Collected data entries
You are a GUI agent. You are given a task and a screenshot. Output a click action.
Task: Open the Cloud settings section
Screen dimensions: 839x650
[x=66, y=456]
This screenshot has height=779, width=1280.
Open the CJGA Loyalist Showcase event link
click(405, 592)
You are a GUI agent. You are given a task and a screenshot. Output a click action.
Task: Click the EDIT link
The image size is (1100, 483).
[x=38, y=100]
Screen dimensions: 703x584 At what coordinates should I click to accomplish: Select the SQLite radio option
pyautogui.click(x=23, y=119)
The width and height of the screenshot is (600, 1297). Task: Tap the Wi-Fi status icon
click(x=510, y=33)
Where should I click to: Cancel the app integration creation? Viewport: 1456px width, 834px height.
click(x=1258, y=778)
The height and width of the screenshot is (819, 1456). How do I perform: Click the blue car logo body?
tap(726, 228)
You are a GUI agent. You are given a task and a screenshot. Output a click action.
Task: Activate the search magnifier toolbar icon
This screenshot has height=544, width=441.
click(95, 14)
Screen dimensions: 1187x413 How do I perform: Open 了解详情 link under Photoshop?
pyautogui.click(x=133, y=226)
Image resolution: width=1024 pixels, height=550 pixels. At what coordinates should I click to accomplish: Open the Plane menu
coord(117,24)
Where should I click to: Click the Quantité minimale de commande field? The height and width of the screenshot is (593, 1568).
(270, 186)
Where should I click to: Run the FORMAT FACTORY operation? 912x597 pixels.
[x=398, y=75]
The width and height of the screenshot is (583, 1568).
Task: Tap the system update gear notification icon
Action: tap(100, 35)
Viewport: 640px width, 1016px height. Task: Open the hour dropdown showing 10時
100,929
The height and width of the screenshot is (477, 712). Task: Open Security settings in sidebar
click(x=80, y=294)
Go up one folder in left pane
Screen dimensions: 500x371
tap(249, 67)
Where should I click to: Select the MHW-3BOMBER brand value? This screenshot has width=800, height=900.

*Directions*:
Line by line, reproduce the records above exactly.

*Output*:
You are a GUI agent. You are given a task and a screenshot. Output a click action.
Task: Open the Cloud settings section
Screen dimensions: 839x650
[x=66, y=456]
This screenshot has height=779, width=1280.
Open the CJGA Loyalist Showcase event link
click(405, 592)
You are a GUI agent. You are given a task and a screenshot. Output a click action.
Task: Click the EDIT link
The image size is (1100, 483).
[x=38, y=100]
Screen dimensions: 703x584 At what coordinates should I click to accomplish: Select the SQLite radio option
pyautogui.click(x=23, y=119)
The width and height of the screenshot is (600, 1297). Task: Tap the Wi-Fi status icon
click(x=510, y=33)
Where should I click to: Cancel the app integration creation? Viewport: 1456px width, 834px height.
click(x=1258, y=778)
The height and width of the screenshot is (819, 1456). How do I perform: Click the blue car logo body?
tap(726, 228)
You are a GUI agent. You are given a task and a screenshot. Output a click action.
Task: Activate the search magnifier toolbar icon
This screenshot has height=544, width=441.
click(95, 14)
Screen dimensions: 1187x413 How do I perform: Open 了解详情 link under Photoshop?
pyautogui.click(x=133, y=226)
Image resolution: width=1024 pixels, height=550 pixels. At what coordinates should I click to accomplish: Open the Plane menu
coord(117,24)
Where should I click to: Click the Quantité minimale de commande field? The height and width of the screenshot is (593, 1568).
(270, 186)
Where should I click to: Run the FORMAT FACTORY operation? 912x597 pixels.
[x=398, y=75]
The width and height of the screenshot is (583, 1568).
Task: Tap the system update gear notification icon
Action: tap(100, 35)
Viewport: 640px width, 1016px height. Task: Open the hour dropdown showing 10時
100,929
The height and width of the screenshot is (477, 712). Task: Open Security settings in sidebar
click(x=80, y=294)
Go up one folder in left pane
Screen dimensions: 500x371
tap(249, 67)
Where should I click to: Select the MHW-3BOMBER brand value? This screenshot has width=800, height=900.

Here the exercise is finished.